Content starts

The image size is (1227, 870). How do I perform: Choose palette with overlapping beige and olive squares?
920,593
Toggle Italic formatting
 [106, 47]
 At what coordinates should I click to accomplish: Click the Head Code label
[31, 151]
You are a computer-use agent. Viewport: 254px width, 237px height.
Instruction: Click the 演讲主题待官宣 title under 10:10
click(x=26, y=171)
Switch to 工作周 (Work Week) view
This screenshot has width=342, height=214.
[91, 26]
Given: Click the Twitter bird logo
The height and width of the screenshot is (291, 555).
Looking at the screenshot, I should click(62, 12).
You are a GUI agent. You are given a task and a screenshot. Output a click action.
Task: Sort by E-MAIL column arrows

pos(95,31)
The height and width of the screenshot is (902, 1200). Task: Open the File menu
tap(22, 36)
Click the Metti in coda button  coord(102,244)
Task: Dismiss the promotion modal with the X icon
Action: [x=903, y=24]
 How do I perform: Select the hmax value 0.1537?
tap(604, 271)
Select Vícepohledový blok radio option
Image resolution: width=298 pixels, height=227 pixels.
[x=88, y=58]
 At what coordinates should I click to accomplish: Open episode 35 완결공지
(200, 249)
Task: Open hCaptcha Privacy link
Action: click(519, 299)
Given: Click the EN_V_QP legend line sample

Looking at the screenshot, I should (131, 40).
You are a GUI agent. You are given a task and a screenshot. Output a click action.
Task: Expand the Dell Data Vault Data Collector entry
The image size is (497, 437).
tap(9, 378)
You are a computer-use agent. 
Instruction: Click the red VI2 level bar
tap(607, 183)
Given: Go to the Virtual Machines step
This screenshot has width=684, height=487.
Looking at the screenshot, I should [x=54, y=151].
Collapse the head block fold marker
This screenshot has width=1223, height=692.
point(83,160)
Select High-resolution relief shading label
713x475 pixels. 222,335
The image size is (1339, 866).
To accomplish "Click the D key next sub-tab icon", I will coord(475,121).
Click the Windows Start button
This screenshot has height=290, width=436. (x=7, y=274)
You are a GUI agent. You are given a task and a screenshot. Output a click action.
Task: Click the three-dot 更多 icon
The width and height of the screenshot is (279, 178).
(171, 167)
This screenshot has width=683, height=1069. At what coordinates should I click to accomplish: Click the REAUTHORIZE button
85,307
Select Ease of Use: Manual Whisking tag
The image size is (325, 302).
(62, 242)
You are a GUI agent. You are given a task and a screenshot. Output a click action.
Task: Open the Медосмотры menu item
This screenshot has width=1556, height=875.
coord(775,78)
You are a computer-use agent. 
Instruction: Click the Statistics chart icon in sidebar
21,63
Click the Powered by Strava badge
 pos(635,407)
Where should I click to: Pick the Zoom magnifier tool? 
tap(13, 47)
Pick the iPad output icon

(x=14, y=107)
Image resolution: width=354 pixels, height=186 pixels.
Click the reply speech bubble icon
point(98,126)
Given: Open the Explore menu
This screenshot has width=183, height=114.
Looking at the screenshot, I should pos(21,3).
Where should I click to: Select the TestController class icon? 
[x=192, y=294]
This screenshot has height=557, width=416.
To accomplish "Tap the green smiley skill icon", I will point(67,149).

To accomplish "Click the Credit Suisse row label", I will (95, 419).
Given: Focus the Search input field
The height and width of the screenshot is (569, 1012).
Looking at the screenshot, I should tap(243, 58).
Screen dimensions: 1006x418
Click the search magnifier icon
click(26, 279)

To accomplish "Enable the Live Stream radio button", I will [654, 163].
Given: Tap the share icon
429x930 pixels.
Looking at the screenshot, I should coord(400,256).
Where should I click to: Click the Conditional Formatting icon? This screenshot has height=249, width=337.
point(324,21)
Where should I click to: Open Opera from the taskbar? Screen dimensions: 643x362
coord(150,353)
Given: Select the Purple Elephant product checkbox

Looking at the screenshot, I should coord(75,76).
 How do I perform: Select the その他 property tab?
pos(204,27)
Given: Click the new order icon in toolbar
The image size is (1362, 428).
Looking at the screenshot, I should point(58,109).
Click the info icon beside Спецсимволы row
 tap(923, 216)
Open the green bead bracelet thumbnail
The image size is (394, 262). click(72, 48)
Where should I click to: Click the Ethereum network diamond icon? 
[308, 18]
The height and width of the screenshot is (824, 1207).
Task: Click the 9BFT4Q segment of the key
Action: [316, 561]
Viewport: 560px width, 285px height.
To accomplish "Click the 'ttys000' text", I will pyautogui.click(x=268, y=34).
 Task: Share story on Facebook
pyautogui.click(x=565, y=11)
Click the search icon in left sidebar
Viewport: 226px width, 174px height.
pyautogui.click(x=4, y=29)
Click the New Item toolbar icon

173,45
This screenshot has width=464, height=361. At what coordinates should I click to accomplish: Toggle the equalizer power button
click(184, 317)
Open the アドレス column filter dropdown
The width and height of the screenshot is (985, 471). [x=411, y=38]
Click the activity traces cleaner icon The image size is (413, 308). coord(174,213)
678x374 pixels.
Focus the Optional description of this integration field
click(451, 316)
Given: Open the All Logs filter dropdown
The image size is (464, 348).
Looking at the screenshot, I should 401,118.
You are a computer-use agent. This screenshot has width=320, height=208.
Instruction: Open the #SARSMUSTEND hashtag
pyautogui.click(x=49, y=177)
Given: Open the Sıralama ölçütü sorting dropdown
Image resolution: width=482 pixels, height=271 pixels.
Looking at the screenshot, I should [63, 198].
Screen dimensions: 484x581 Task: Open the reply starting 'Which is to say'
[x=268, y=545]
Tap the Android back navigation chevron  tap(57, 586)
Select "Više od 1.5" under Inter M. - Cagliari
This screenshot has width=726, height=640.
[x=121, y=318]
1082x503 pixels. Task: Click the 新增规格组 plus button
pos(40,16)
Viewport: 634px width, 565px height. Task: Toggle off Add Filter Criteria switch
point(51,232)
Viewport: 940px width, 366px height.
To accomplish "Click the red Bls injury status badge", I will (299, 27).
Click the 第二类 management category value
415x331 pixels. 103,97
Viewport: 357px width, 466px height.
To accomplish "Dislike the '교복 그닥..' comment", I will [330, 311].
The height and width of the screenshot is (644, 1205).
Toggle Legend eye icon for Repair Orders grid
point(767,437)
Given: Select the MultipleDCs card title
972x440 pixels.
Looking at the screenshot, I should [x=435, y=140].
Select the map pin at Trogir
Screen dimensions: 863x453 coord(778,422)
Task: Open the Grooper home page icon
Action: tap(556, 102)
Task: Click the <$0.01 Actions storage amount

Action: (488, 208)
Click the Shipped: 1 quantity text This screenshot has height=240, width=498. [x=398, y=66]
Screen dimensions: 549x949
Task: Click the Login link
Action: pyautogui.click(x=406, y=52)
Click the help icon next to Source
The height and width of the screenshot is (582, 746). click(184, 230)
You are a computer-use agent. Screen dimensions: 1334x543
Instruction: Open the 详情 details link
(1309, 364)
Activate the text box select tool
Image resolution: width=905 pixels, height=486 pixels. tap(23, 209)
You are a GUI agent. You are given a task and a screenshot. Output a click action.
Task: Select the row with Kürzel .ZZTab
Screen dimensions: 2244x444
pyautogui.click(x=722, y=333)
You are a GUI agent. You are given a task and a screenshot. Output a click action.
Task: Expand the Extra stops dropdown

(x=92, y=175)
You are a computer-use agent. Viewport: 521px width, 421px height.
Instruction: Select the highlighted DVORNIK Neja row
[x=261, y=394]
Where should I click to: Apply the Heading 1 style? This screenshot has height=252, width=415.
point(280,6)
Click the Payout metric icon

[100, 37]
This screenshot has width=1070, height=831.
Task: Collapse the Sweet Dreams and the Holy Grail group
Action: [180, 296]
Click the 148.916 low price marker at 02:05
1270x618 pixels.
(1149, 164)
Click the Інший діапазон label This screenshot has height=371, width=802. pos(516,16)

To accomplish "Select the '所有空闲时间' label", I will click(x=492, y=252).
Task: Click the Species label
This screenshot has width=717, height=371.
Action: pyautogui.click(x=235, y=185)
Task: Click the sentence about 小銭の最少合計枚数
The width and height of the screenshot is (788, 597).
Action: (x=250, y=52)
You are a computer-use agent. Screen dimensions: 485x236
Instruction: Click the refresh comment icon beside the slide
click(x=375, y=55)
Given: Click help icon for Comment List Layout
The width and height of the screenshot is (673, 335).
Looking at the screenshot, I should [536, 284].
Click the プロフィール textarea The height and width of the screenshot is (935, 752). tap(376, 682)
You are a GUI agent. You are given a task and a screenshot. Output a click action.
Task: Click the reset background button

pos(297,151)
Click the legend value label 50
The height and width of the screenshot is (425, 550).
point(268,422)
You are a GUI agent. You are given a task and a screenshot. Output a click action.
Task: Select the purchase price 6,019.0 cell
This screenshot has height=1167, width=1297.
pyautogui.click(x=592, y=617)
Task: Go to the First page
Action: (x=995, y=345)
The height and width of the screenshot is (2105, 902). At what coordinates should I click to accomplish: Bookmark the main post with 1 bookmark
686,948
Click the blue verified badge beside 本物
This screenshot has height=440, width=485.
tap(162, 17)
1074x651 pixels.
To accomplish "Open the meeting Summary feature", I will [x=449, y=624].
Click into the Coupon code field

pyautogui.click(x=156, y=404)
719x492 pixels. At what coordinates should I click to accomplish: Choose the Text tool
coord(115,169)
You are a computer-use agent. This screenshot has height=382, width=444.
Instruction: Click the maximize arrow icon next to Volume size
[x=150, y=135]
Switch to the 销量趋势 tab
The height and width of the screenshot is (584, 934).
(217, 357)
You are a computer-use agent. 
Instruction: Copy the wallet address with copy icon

Content ends

▶ _Required action_
Starting at the line that contains "This screenshot has width=1556, height=875." and stopping after the line that contains "Image resolution: width=354", write out every line exactly as it appears above, and no other line.

▶ _Response to the task_
This screenshot has width=1556, height=875.
coord(775,78)
You are a computer-use agent. 
Instruction: Click the Statistics chart icon in sidebar
21,63
Click the Powered by Strava badge
 pos(635,407)
Where should I click to: Pick the Zoom magnifier tool? 
tap(13, 47)
Pick the iPad output icon

(x=14, y=107)
Image resolution: width=354 pixels, height=186 pixels.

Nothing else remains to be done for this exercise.